**** Texto fornecido ****

11.8.21

O egoísmo dos humanos contra a crise climática

Manuel Carvalho, editorial, in Público on-line

Tão dramática como a ameaça do aquecimento global é a constatação de que a solução para o mitigar vai exigir uma daquelas revoluções que raramente acontecem sem conflito.

Fome no Sul de Madagáscar; aquecimento brutal na costa da América do Norte voltada para o oceano Pacífico, onde os mexilhões cozeram com o calor; cheias para lá do registo da memória na Alemanha; incêndios descontrolados na tundra siberiana. Um breve elenco dos fenómenos da crise climática das últimas semanas basta para duas constatações terríveis: os impactes do aquecimento global não são um augúrio vago do futuro; apesar destas evidências, a humanidade continua sem ser capaz de reagir à maior ameaça à sua sobrevivência pelo menos depois da invenção da escrita. O último relatório do Painel Intergovernamental para as Alterações Climáticas (IPCC) dá-nos conta dessa impotência e dos seus custos.

A crise climática está nos discursos políticos e entrou nas decisões das empresas mais responsáveis. Nenhuma projecção inteligente do futuro próximo omite as suas consequências. Só governos liderados por lunáticos negacionistas e irresponsáveis, como Jair Bolsonaro, recusam olhar o problema de frente e procurar caminhos para chegar depressa à neutralidade carbónica que nos separa da catástrofe. Mas, ainda assim, apesar de tantas palavras, de tanta urgência, de tanta certeza, a humanidade continua inconscientemente à espera que algo de milagroso aconteça – que o problema se resolva por si; que tudo não passe de um momento; que o planeta se regenere como em outras idades geológicas.

A paralisia, porém, não radica apenas numa espécie de fé. O que a justifica é também a noção de que a resposta necessária contra a catástrofe exige dos políticos, dos gestores e de todos nós uma mudança de hábitos que pode estar para lá do que é possível. É preciso falar sem meias-palavras: o recuo nas emissões de CO2 ou de metano implica um recuo civilizacional. Implica que se consuma menos carne, que se viaje menos, que se comprem menos televisões ou computadores. Implica uma travagem no modelo de economia e de sociedade voltado para a riqueza e o crescimento contínuo. Ou, por outras palavras, requer a austeridade e a frugalidade que as sociedades ocidentais apenas aceitaram na sequência de pandemias, guerras ou cataclismos naturais.

**** Dados extraídos ****

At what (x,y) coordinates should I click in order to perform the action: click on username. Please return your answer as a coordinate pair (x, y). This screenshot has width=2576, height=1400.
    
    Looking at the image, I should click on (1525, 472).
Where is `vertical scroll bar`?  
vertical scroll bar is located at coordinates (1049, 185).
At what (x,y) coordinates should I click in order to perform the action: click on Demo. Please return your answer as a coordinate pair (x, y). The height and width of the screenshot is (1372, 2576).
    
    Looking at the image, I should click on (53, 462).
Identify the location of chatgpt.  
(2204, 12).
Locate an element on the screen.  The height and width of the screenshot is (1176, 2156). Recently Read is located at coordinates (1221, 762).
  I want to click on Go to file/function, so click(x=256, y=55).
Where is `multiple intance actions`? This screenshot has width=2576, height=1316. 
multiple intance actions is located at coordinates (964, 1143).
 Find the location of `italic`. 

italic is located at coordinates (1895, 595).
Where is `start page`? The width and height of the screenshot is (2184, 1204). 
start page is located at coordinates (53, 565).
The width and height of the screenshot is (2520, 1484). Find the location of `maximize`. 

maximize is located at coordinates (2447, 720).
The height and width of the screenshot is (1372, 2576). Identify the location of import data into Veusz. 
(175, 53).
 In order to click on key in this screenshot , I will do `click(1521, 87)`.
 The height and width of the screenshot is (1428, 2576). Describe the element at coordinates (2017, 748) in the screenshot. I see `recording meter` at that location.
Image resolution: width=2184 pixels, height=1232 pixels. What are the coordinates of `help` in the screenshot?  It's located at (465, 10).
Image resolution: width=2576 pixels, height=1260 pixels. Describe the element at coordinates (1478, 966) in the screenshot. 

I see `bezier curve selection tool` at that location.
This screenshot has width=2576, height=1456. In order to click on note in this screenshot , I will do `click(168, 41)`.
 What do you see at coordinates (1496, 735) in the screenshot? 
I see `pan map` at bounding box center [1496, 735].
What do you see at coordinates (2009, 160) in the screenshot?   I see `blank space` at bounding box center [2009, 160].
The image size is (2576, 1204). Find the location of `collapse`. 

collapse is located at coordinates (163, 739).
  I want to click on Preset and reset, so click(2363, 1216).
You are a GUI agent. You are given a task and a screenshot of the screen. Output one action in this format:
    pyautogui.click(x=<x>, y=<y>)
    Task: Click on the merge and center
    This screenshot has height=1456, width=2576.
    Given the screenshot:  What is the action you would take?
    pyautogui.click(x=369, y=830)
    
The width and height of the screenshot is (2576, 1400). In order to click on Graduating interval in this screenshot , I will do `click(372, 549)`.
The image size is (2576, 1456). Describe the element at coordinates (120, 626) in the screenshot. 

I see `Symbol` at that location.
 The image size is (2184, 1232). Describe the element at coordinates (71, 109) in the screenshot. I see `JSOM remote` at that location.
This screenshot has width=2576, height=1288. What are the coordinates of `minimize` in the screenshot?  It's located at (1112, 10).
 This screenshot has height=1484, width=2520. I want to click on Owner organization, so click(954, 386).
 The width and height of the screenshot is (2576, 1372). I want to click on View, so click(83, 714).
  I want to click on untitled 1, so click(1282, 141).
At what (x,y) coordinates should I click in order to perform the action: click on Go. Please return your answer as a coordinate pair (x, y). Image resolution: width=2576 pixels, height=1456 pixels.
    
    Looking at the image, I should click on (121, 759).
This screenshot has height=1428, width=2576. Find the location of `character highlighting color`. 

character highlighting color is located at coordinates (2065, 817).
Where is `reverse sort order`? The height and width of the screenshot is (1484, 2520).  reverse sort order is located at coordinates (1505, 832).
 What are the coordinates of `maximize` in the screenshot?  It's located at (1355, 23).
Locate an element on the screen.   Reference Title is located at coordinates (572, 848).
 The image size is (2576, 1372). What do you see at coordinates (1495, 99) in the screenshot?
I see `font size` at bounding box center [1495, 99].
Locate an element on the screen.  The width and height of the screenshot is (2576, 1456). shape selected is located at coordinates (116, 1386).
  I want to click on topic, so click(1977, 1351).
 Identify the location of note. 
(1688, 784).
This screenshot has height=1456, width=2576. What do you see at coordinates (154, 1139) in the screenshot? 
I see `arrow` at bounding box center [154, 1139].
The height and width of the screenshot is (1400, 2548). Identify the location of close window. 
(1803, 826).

****

Objetivo:
Reproduza sem qualquer alteração o trecho do editorial sobre a crise climática que vai de "Tão dramática como" até "dos seus custos.".

Resposta:
Tão dramática como a ameaça do aquecimento global é a constatação de que a solução para o mitigar vai exigir uma daquelas revoluções que raramente acontecem sem conflito.

Fome no Sul de Madagáscar; aquecimento brutal na costa da América do Norte voltada para o oceano Pacífico, onde os mexilhões cozeram com o calor; cheias para lá do registo da memória na Alemanha; incêndios descontrolados na tundra siberiana. Um breve elenco dos fenómenos da crise climática das últimas semanas basta para duas constatações terríveis: os impactes do aquecimento global não são um augúrio vago do futuro; apesar destas evidências, a humanidade continua sem ser capaz de reagir à maior ameaça à sua sobrevivência pelo menos depois da invenção da escrita. O último relatório do Painel Intergovernamental para as Alterações Climáticas (IPCC) dá-nos conta dessa impotência e dos seus custos.